After installing Fluentd, add following lines in fluentd.conf :

<source>
  @type monitor_agent
  bind 0.0.0.0
  port 24220
</source>

Sysdig Agent Configuration

Review how to Edit dragent.yaml to Integrate or Modify Application Checks.

Default Configuration

By default, Sysdig’sdragent.default.yaml uses the following code to connect with Fluentd and collect default metrics.

(If you use a non-standard port for monitor_agent , you can configure it as usual in the agent config file dragent.yaml.)

  - name: fluentd
    pattern:
      comm: fluentd
    conf:
      monitor_agent_url: http://localhost:24220/api/plugins.json

Remember! Never edit dragent.default.yaml directly; always edit only dragent.yaml.

Example

To generate the metric data, it is necessary to generate some logs through an application.

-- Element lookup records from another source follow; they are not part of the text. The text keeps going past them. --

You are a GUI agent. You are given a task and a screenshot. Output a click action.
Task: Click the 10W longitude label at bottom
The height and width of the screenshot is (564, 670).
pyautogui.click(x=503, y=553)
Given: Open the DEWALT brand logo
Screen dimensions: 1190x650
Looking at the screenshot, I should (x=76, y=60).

In the following example, HTTP is used. (For more information, see Life of a Fluentd event.)

Execute the following command on in the Fluentd environment:

$ curl -i -X POST -d 'json={"action":"login","user":2}' http://localhost:8888/test.cycle

Expected output: (Note: Here the status code is 200 OK, as HTTP traffic is successfully generated; it will vary per application.)

HTTP/1.1 200 OK
Content-type: text/plain
Connection: Keep-Alive
Content-length: 0

Metrics Available

See fluentd Metrics.

Result in the Monitor UI

7.2.8 - Go

Golang expvaris the standard interface designed to instrument and expose custom metrics from a Go program via HTTP. In addition to custom metrics, it also exports some metrics out-of-the-box, such as command line arguments, allocation stats, heap stats, and garbage collection metrics.

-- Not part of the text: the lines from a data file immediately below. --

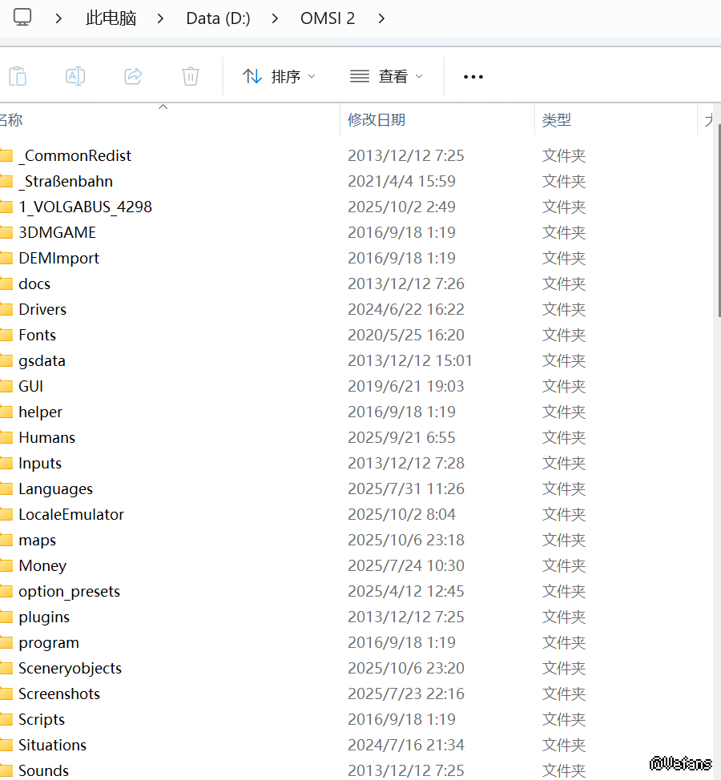Open the 查看 view dropdown

point(386,77)
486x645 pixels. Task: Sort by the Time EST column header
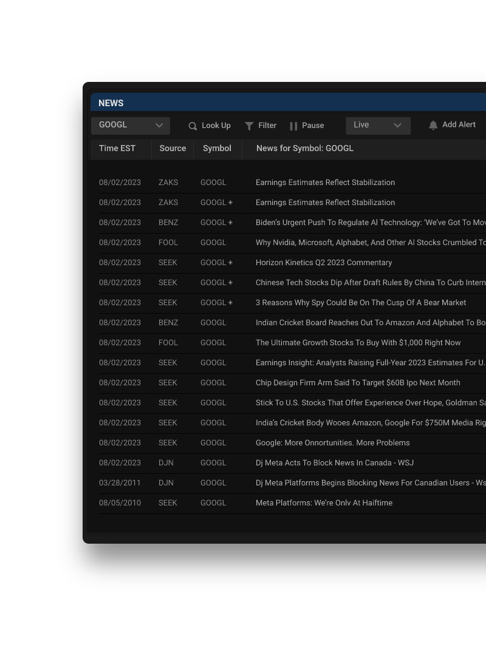click(117, 149)
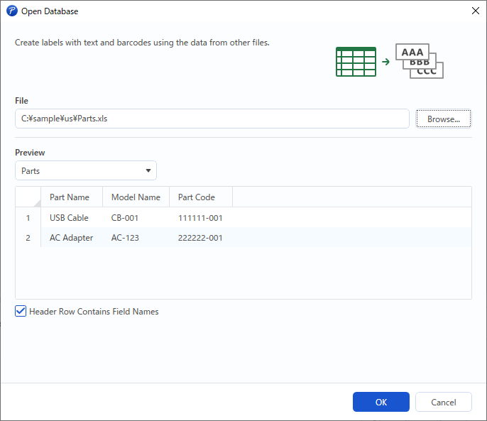Click the P-touch app icon in title bar
Viewport: 487px width, 421px height.
coord(11,11)

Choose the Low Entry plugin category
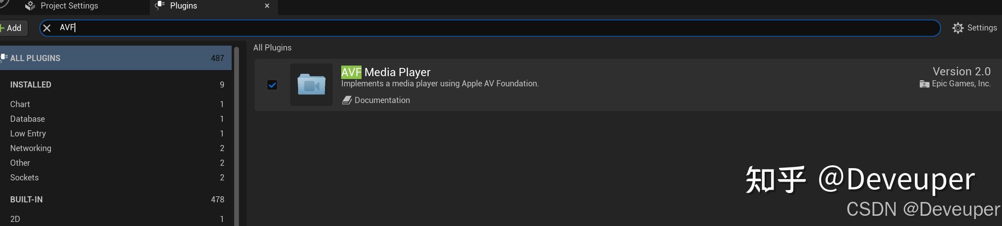(28, 134)
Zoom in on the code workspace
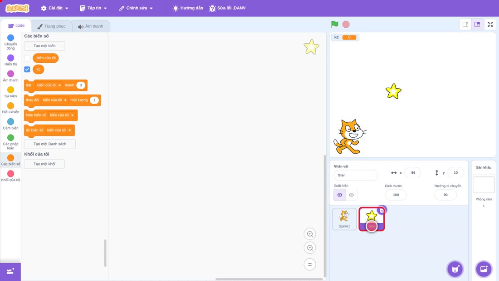This screenshot has height=281, width=499. point(310,234)
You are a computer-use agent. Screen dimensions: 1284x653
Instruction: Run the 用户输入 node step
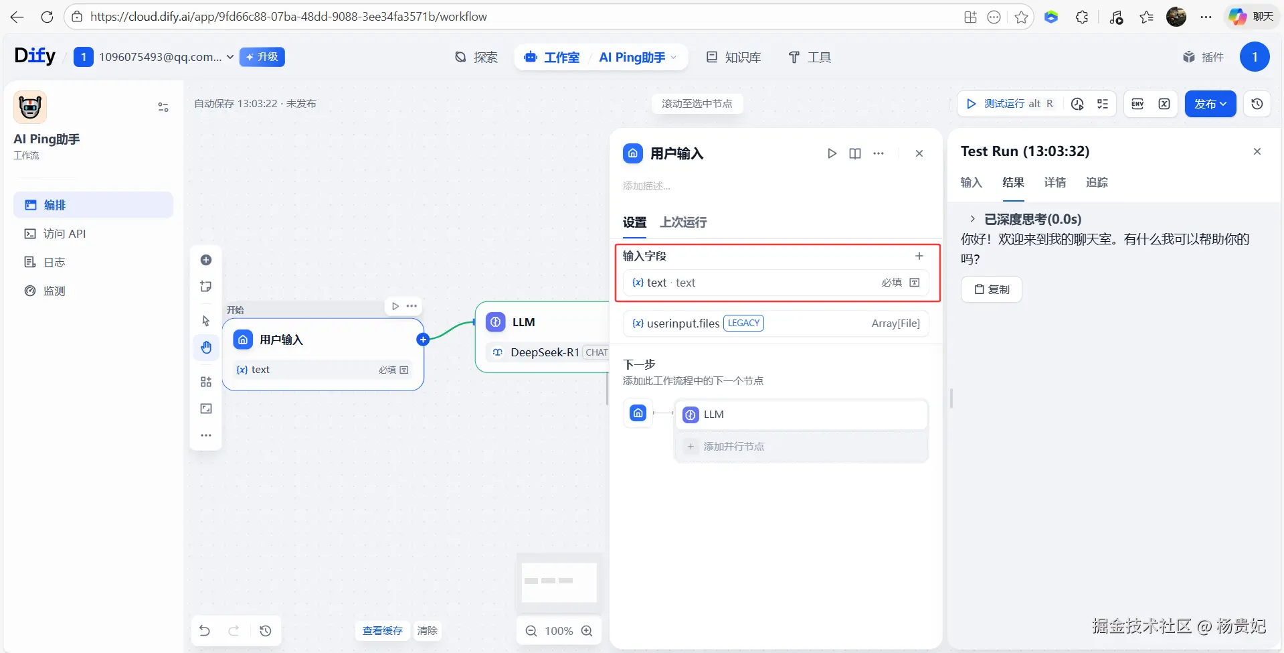(832, 153)
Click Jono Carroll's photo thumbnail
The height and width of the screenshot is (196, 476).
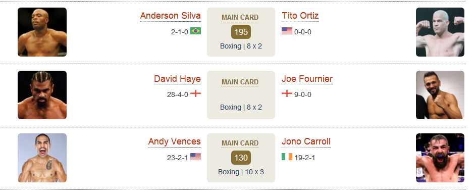pos(440,158)

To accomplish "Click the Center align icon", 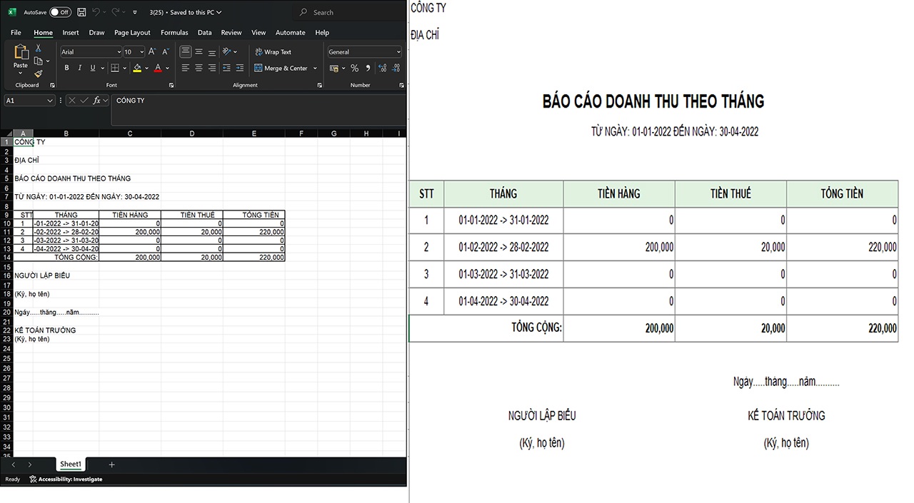I will click(199, 68).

This page describes the default configuration settings, how to edit the configuration to collect additional information, the metrics available for integration, and a sample result in the Sysdig Monitor UI.

Go_expvar Setup

You will need to create a custom entry in the user settings config file for your Go application, due to the difficulty in determining if an application is written in Go by looking at process names or arguments. Be sure your app has expvars enabled, which means importing the expvar module and having an HTTP server started from inside your app, as follows:

import (
    ...
    "net/http"
    "expvar"
    ...
)

// If your application has no http server running for the DefaultServeMux,
// you'll have to have a http server running for expvar to use, for example
// by adding the following to your init function
func init() {
    go http.ServeAndListen(":8080", nil)
}

// You can also expose variables that are specific to your application
// See http://golang.org/pkg/expvar/ for more information

var (
    exp_points_processed = expvar.NewInt("points_processed")
)

func processPoints(p RawPoints) {
    points_processed, err := parsePoints(p)
    exp_points_processed.Add(points_processed)
    ...
}

See also the following blog entry: How to instrument Go code with custom expvar metrics.

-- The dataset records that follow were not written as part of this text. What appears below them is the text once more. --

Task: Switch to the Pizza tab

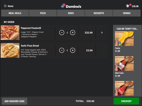Action: click(x=43, y=13)
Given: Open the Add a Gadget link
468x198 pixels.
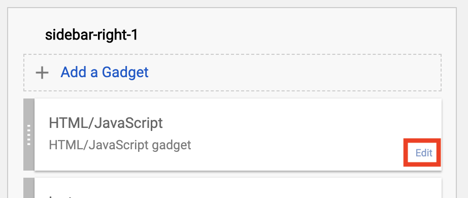Looking at the screenshot, I should pyautogui.click(x=105, y=72).
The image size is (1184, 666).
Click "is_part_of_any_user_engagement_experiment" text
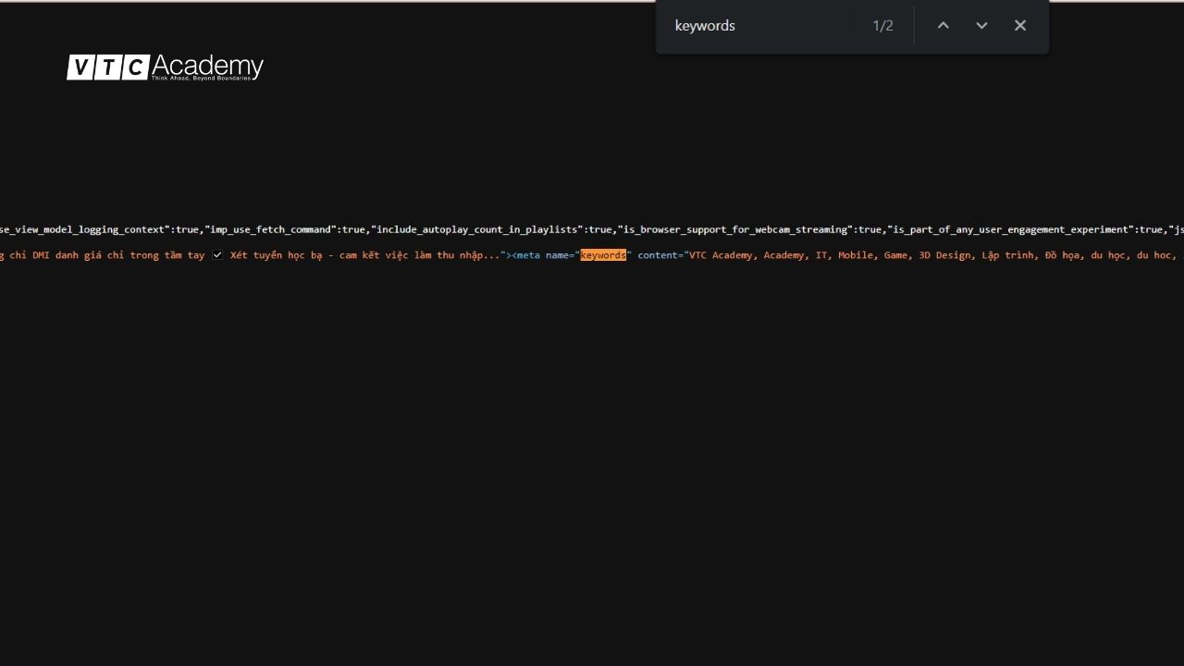point(1012,229)
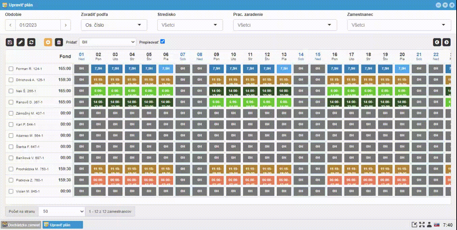The image size is (457, 230).
Task: Tick the checkbox next to Karl P. 544-1
Action: 11,124
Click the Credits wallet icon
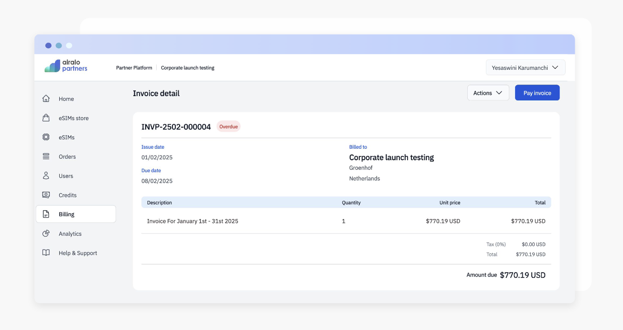The height and width of the screenshot is (330, 623). (45, 195)
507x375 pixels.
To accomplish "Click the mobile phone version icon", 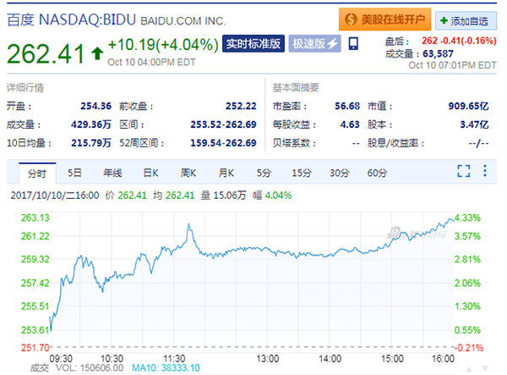I will (352, 43).
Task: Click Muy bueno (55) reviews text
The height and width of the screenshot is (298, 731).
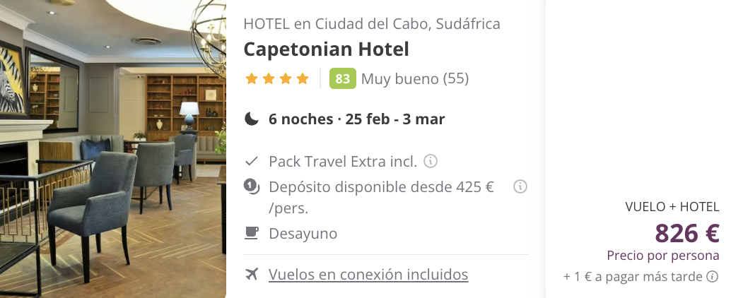Action: 415,78
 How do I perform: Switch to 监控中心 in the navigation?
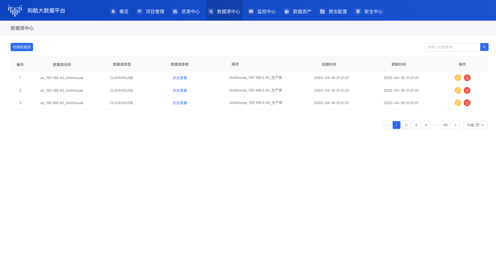(262, 12)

Sysdig Agent Configuration

Review how to Edit dragent.yaml to Integrate or Modify Application Checks.

Default Configuration

No default configuration for Go is provided in the Sysdig agent dragent.default.yaml file. You must edit the agent config file as described in Example 1.

Remember! Never edit dragent.default.yaml directly; always edit only dragent.yaml.

Example

Add the following code sample to dragent.yaml to collect Go metrics.

app_checks:
  - name: go-expvar
    check_module: go_expvar
    pattern:
          comm: go-expvar
    conf:
      expvar_url: "http://localhost:8080/debug/vars" # automatically match url using the listening port
      # Add custom metrics if you want
      metrics:
        - path: system.numberOfSeconds
          type: gauge # gauge or rate
          alias: go_expvar.system.numberOfSeconds
        - path: system.lastLoad
          type: gauge
          alias: go_expvar.system.lastLoad
        - path: system.numberOfLoginsPerUser/.* # You can use / to get inside the map and use .* to match any record inside
          type: gauge
        - path: system.allLoad/.*
          type: gauge

Metrics Available

See Go Metrics.

Result in the Monitor UI

7.2.9 - HAProxy

HAProxy provides a high-availability load balancer and proxy server for TCP- and HTTP-based applications which spreads requests across multiple servers.

The Sysdig agent automatically collects haproxy metrics. You can also edit the agent configuration file to collect additional metrics.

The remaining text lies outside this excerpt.